Supplied material:

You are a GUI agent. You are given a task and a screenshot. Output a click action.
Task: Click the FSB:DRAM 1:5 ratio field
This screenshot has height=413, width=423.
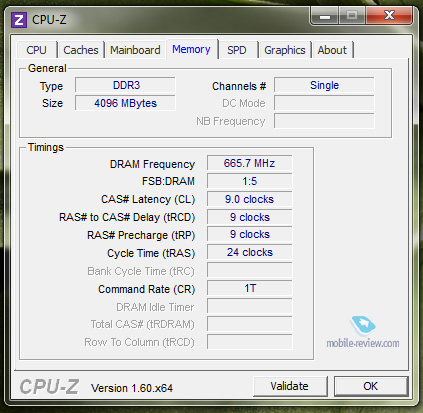point(250,181)
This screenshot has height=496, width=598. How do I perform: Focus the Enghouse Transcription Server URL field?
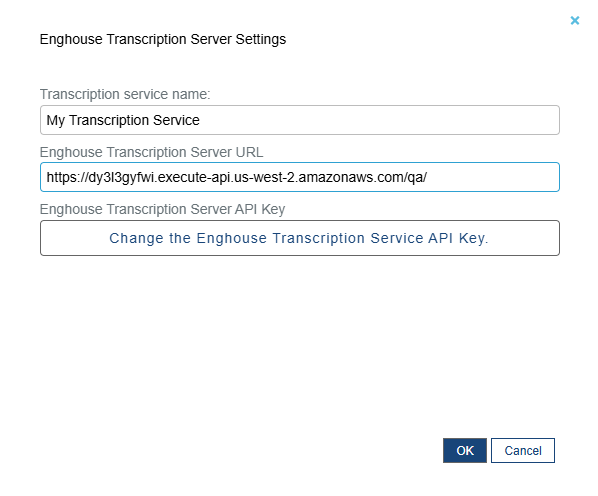[300, 177]
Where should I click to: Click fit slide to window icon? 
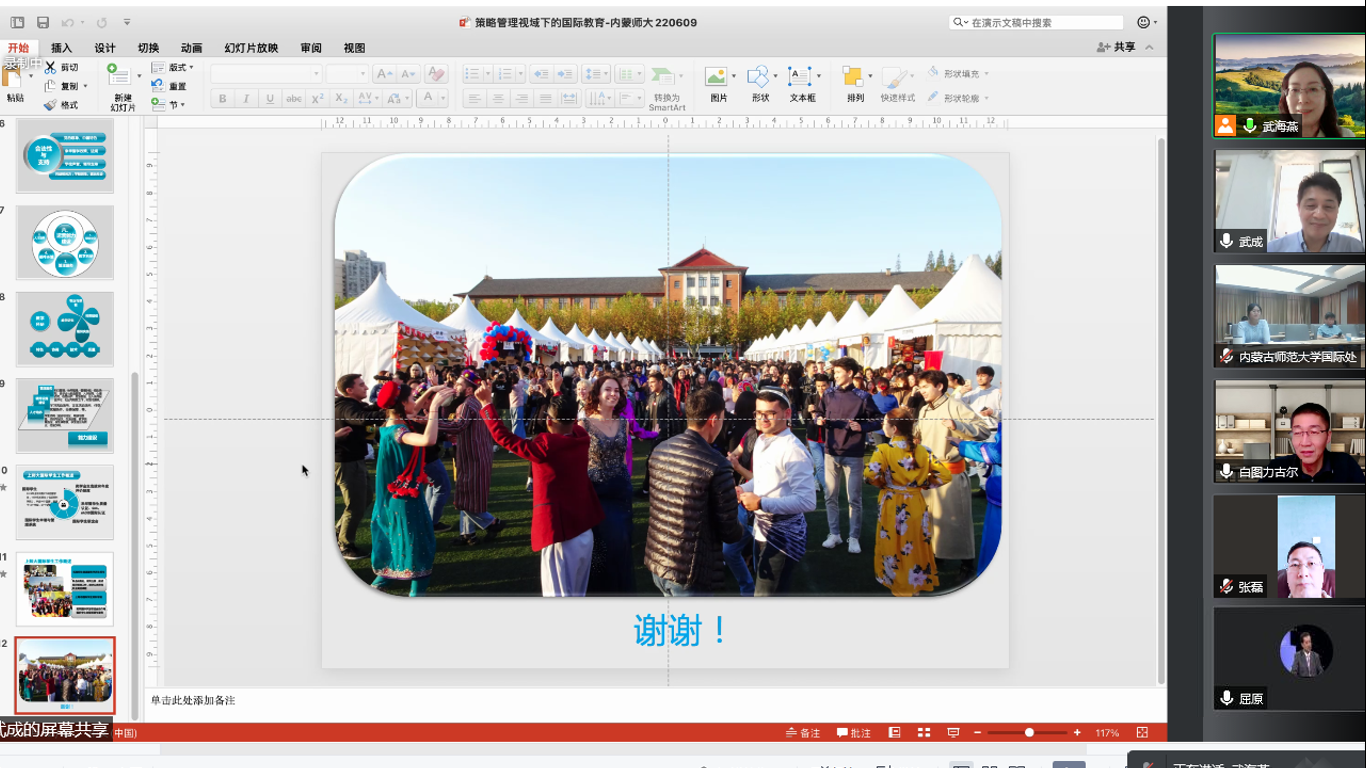[1142, 733]
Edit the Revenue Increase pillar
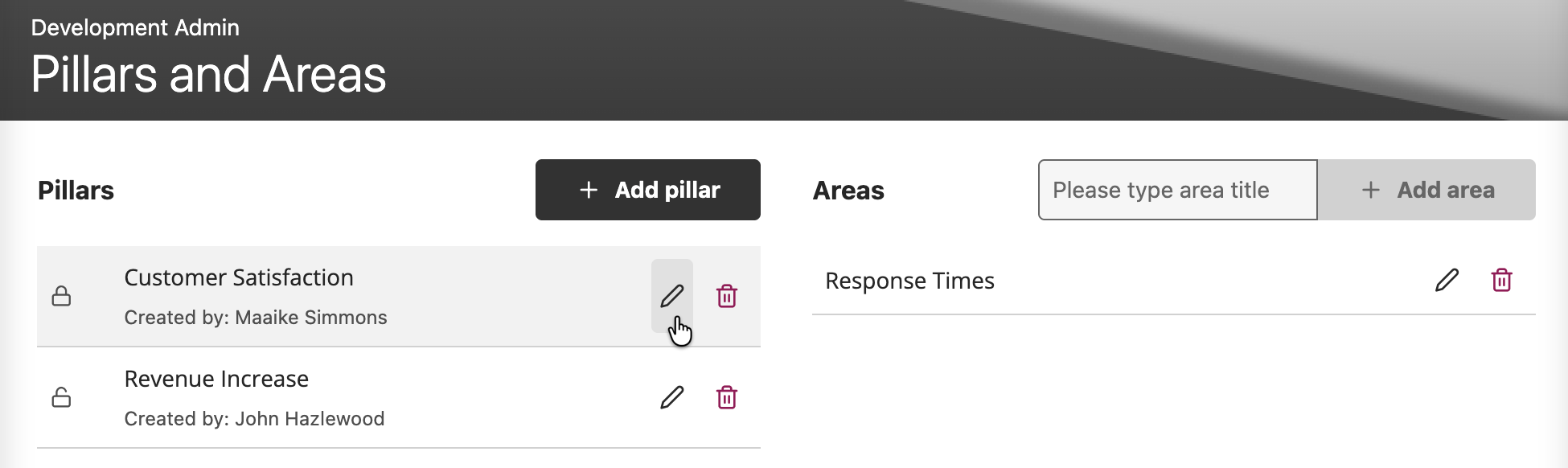The image size is (1568, 468). (672, 397)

Aim of the exercise: Every line from the line containing "This screenshot has height=413, width=423." through the last line above is to be printed exactly. Pictures are not copied.

Your solution:
This screenshot has height=413, width=423.
point(250,181)
This screenshot has height=496, width=598. How do I perform: Focus the Enghouse Transcription Server URL field?
[300, 177]
Where should I click to: Click fit slide to window icon? 
[1142, 733]
Edit the Revenue Increase pillar
The image size is (1568, 468). (672, 397)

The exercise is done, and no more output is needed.